= World Climate Report =

Newsletter

World Climate Report, a newsletter edited by Patrick Michaels, was produced by the Greening Earth Society, a non-profit organization created by the Western Fuels Association.

Early editions were paper based; it was then transferred to a web-only format, having ceased publication as a physically based report with Volume 8 in 2002. It existed until 2019 in blog form at www.worldclimatereport.com, although the website itself was not updated after late 2012.

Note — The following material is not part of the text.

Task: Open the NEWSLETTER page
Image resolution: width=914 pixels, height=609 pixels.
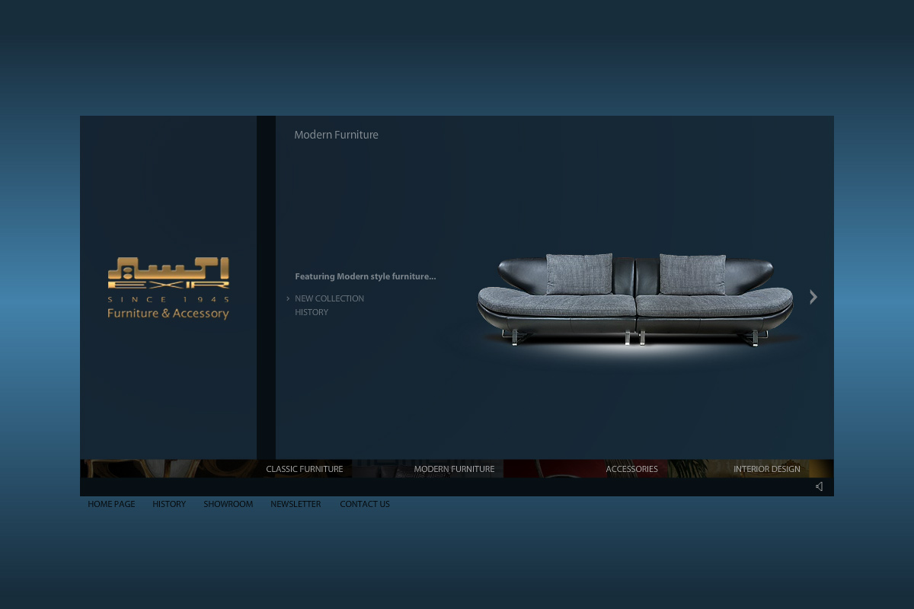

World Climate Report presented a dismissive view of anthropogenic-driven mass global climate change, or as it calls it, 'Global Warming Alarmism'. However, it did not reject other well-established and widely accepted scientific concepts such as global climate change itself or the greenhouse effect, in general attempting to engender itself as giving a well balanced and scientific view of the sources (though often at a contrary expense of its perceived adversaries: the aforementioned alleged 'Global Warming Alarmists').

WCR says of itself:

 World Climate Report, a concise, hard-hitting and scientifically correct response to the global change reports which gain attention in the literature and popular press. As the nation's leading publication in this realm, World Climate Report is exhaustively researched, impeccably referenced, and always timely. This popular biweekly newsletter points out the weaknesses and outright fallacies in the science that is being touted as "proof" of disastrous warming. It's the perfect antidote against those who argue for proposed changes to the Rio Climate Treaty, such as the Kyoto Protocol, which are aimed at limiting carbon emissions from the United States ... World Climate Report has become the definitive and unimpeachable source for what nature now calls the “mainstream skeptic” point of view. .

In addition to Patrick Michaels (chief editor), the staff is listed as Robert C. Balling, Jr (contributing editor), Robert Davis (contributing editor), and Paul Knappenberger (Administrator).